Segment Start: Records for processing
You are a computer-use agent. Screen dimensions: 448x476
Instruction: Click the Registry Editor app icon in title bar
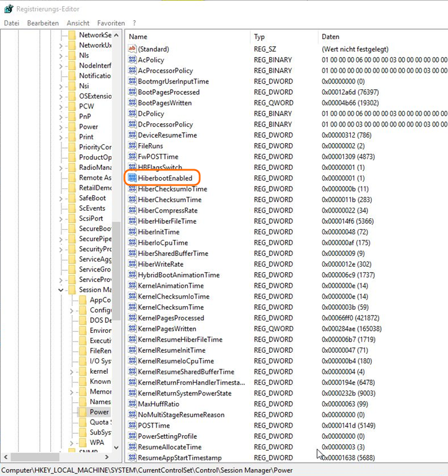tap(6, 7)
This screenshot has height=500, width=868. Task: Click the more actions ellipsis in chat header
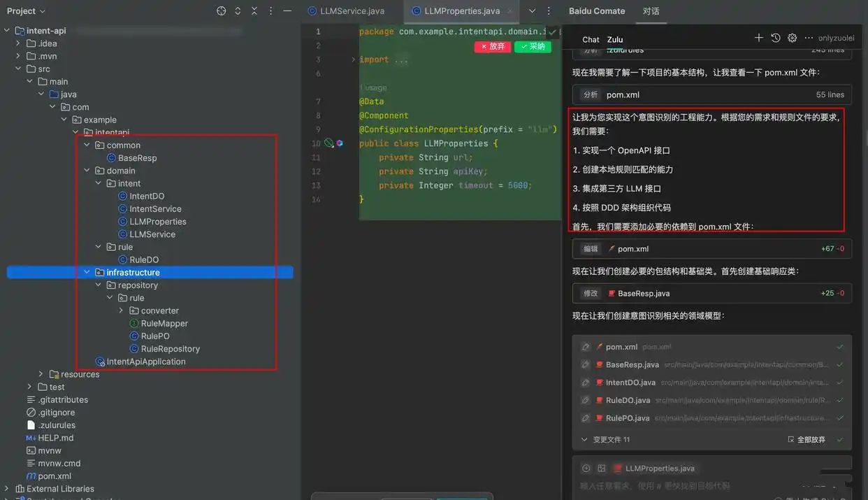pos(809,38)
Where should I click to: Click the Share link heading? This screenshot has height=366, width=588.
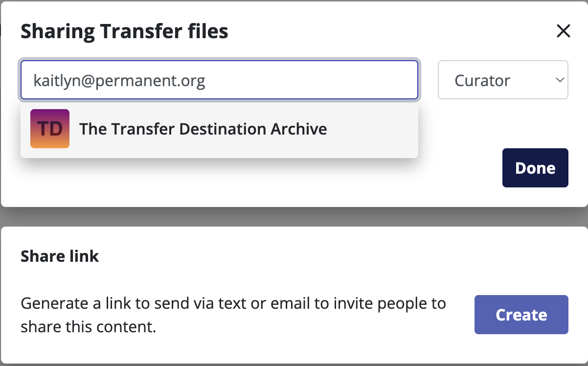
Segment End: Records for processing
Reproduce the data verbatim and omit each image.

You are a computer-use agent. Screen dimensions: 448x476
Instruction: Click the Registry Editor app icon in title bar
tap(6, 7)
This screenshot has height=500, width=868. Task: Click the more actions ellipsis in chat header
pos(809,38)
Where should I click to: Click the Share link heading? This screenshot has height=366, width=588.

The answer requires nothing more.